4月23日、セブンドリーマーズラボラトリーズが破綻しました。
全自動洗濯物たたみ機「ランドロイド」の開発で有名で、僕もかつてこのブログで取り上げました。

すでに色々なサイトで分析?がされていますが、このサイトの内容が真実みたいです。
畳めなかったエアリズム 全自動折り畳み機、事業解散へ 
このサイトによると、
"「私はひとまず発売すればいいと思うんですが……」。1年余り前、阪根社長は日経ビジネスの取材に応じ、そう漏らした。ロボットアームの開発に苦戦しているという。アームは様々な種類の布を持ち上げられるが、どうしてもつかめない素材があるとのことだった。
 それが、カジュアル衣料品店「ユニクロ」の人気商品「AIRism(エアリズム)」だった。シルクのような肌触りが特徴だが、それだけにロボットアームが扱うのが難しかった。完全な製品を世に出したいと考えるパナソニックは、この点を重く受け止め、発売に難色を示したという。破産手続きの開始を受けて、「ランドロイドの事業は解散する」(セブン・ドリーマーズ広報)。"
とのことです。

まず、ランドロイドの提供する価値は、洗濯乾燥機で洗い終わった洋服やタオルを自動で掴み、洗濯の完全自動化を実現することです。これは、「洗濯と乾燥は全自動になったけど、結局畳むのはめんどくさい!」と言うニーズに応えるもので、家事のラストワンマイルを埋めることができると期待していました。ゆくゆくは、食器洗い乾燥機からお皿を取り出して棚にしまうとか、掃除機からごみを抜き出してごみ箱に捨てるとか、そういうあとちょっとで全自動なのに!という分野を埋めに行く重要な技術領域だと期待していました。
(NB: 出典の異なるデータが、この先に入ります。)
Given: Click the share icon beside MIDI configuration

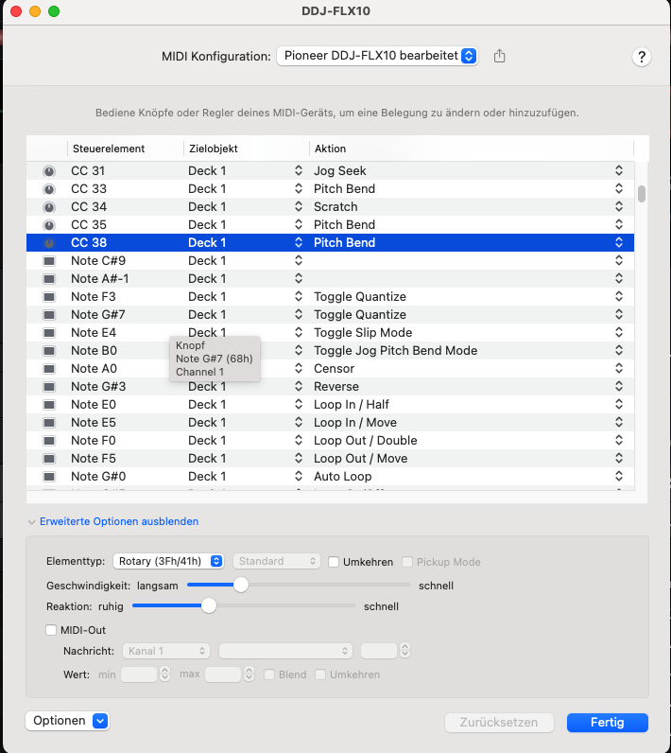Looking at the screenshot, I should point(500,57).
ということで、今は存在しないカテゴリですが、実現した暁には白物家電の延長として販売されるべきものであるので、資金調達先として、パナソニックのような家電で有名な企業と組むことは、事業シナジーの上でも、技術開発の上でも重要であったに違いありません。

ただし、このジャンルは、カタログスペック(や、消費者が勝手に予測している能力)が出せないと「やっぱりロボットではだめだよな」「〇〇社の技術ではこの程度か」というレッテルと言うか悪評がついてしまうので、逆に、それを恐れたパナソニックがついたことで、事業的な足かせがついてしまったのかと思います。
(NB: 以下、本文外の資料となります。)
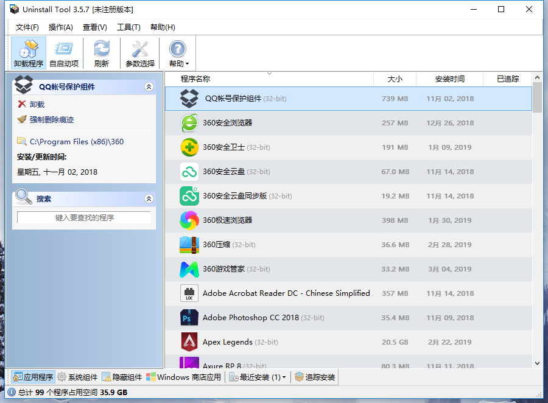Open the Help (帮助) toolbar dropdown
Viewport: 548px width, 403px height.
tap(178, 53)
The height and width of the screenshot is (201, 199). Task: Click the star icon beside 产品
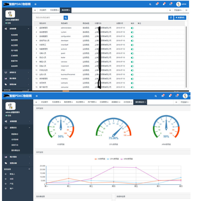pyautogui.click(x=6, y=184)
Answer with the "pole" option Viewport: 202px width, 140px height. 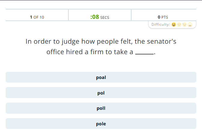[x=101, y=124]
こういう新しいジャンルの開拓は、当然リスクがあるのでベンチャーでこそやるべきであり、ベンチャーにしかできないので、非常に残念でした。ベンチャーに対して、下手に知見や知識がある事業会社が口を出してしまうと、リリースのスピードが落ちてしまうんだな。ということが明らかになってしまいました。かといって、リリースしていたらリコールの嵐でとっくにつぶれてしまっていたかもしれませんし、そちら側の未来は観測不能な事象なので検討できません。自分自身、大手メーカーで勤め、ベンチャーを立ち上げた身なので両方の考え方を知っているつもりですが、難しいですね。
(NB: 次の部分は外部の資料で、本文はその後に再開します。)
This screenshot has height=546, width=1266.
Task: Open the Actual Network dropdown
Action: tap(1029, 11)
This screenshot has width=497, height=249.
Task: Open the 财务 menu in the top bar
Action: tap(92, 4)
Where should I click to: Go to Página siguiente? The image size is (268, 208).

この件から学ぶべきことは、経営者と出資先の見ている世界や求めている出口は違う可能性があるので、そこを共有できるパートナーから出資を受けられるように事前に調整や相談をすることや、意見が異なっても意見を貫けるように出資比率をコントロールする資本計画の重要性かな、と思います。

記事の内容が真実だとすると、ある一定の範囲では技術が確立されているようなので、今後、事業譲渡先などで実用化がなされるかもしれません。今後の動きも要チェックですね。